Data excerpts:
------------------------------

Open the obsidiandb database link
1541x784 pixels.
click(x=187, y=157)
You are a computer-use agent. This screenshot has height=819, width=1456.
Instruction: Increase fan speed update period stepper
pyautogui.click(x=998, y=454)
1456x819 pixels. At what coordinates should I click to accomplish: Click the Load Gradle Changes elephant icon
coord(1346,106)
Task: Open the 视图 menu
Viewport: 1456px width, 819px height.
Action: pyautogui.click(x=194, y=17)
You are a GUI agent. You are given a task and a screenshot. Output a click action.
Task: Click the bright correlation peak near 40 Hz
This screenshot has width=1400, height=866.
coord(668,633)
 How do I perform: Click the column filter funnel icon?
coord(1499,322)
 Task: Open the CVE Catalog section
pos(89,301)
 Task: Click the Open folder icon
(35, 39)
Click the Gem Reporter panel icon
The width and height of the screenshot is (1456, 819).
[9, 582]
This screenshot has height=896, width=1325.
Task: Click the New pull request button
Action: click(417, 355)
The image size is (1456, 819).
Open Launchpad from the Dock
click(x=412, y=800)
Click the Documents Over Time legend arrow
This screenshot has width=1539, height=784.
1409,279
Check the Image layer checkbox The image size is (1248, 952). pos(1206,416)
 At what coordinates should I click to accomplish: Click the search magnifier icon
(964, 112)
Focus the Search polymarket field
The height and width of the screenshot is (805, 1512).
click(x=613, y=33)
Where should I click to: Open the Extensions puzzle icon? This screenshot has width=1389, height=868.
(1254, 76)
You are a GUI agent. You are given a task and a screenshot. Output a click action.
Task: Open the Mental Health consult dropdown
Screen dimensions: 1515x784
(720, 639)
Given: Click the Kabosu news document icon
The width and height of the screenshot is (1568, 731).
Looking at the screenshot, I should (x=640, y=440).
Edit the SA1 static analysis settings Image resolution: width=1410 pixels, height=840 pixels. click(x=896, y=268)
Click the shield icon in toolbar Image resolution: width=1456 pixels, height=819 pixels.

------------------------------

WHAT IS NEEDED: What is needed is an exact retyping of every line from the one containing "Open Launchpad from the Dock" through the final line of the entries, and only those lines.

EXERCISE OUTPUT:
Open Launchpad from the Dock
click(x=412, y=800)
Click the Documents Over Time legend arrow
This screenshot has width=1539, height=784.
1409,279
Check the Image layer checkbox The image size is (1248, 952). pos(1206,416)
 At what coordinates should I click to accomplish: Click the search magnifier icon
(964, 112)
Focus the Search polymarket field
The height and width of the screenshot is (805, 1512).
click(x=613, y=33)
Where should I click to: Open the Extensions puzzle icon? This screenshot has width=1389, height=868.
(1254, 76)
You are a GUI agent. You are given a task and a screenshot. Output a click action.
Task: Open the Mental Health consult dropdown
Screen dimensions: 1515x784
(720, 639)
Given: Click the Kabosu news document icon
The width and height of the screenshot is (1568, 731).
Looking at the screenshot, I should (x=640, y=440).
Edit the SA1 static analysis settings Image resolution: width=1410 pixels, height=840 pixels. click(x=896, y=268)
Click the shield icon in toolbar Image resolution: width=1456 pixels, height=819 pixels.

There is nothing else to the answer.